WACKER’s internal financial strength weakened somewhat in 2008. Cash flow from operating activities amounted to €1.01 billion (2007: €1.32 billion), falling 24.0%. This is due to the fact that customer prepayments for future polysilicon shipments did not match prior-year levels. Cash inflows from prepayments were €197.7 million (2007: €413.2 million). In contrast, the inflow from net income rose to €438.3 million (2007: €422.2 million). HR provisions and depreciation likewise increased. Depreciation rose €55.4 million to €407.3 million. Trade receivables positively impacted our cash inflow. This is due to our rigorous receivables management. Adjusted for exchange-rate effects, trade receivables fell €25.7 million, whereas there had been an increase of €4.0 million in 2007.
Liquidity outflows for investments in intangible assets, property, plant, equipment and financial assets rose substantially in 2008 – rising to €983.7 million (2007: €678.8 million). This is an increase of €304.9 million. Most of the funding flowed into production facilities for polysilicon, siloxane, silicon wafers and dispersible polymer powders. After deduction of the cash and cash equivalents acquired from the APP companies, €171.2 million was paid out to acquire Air Products’ stakes in our two former partner companies – Air Products Polymers (APP) and Wacker Polymer Systems (WPS). Investments in our two joint ventures with Samsung Electronics and Dow Corning amounted to €86.5 million. See further details on Segments & Regions
Net cash flow (the difference between cash inflow from operating activities and cash outflow due to investment activities) amounted to €21.7 million in 2008 (2007: €643.7 million) – a year-on-year decline of €622.0 million.

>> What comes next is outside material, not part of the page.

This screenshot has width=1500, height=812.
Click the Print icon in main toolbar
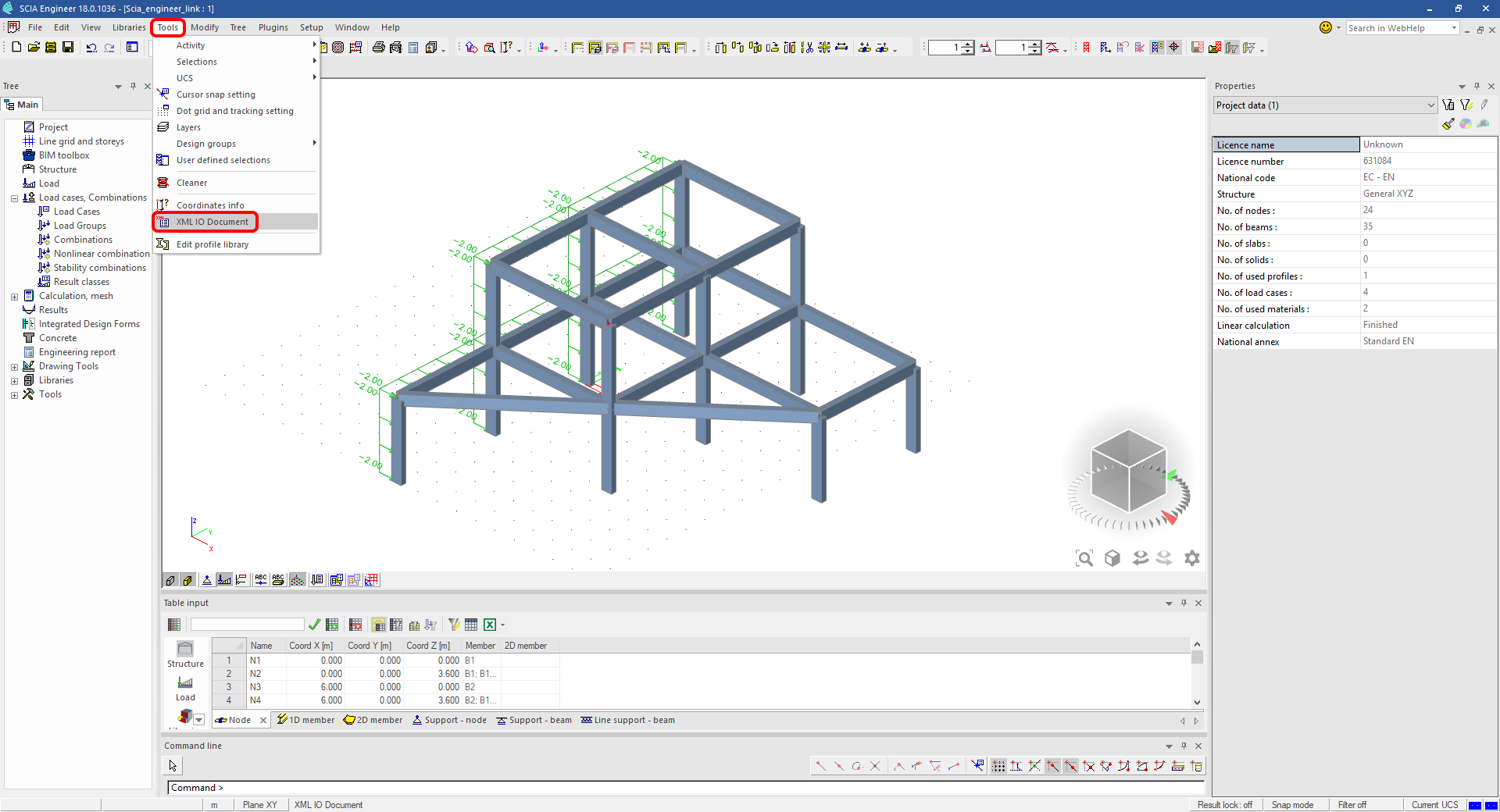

In fiscal 2008, cash outflow from financing activities totaled €87.7 million (2007: €318.9 million). Key items here included the distribution of dividends to shareholders (primarily to Wacker Chemie AG shareholders amounting to €149.1 million) and the buildup of financial liabilities of €59.3 million. Most of the funding went to our Chinese holdings to press ahead with the continued expansion of our operations there.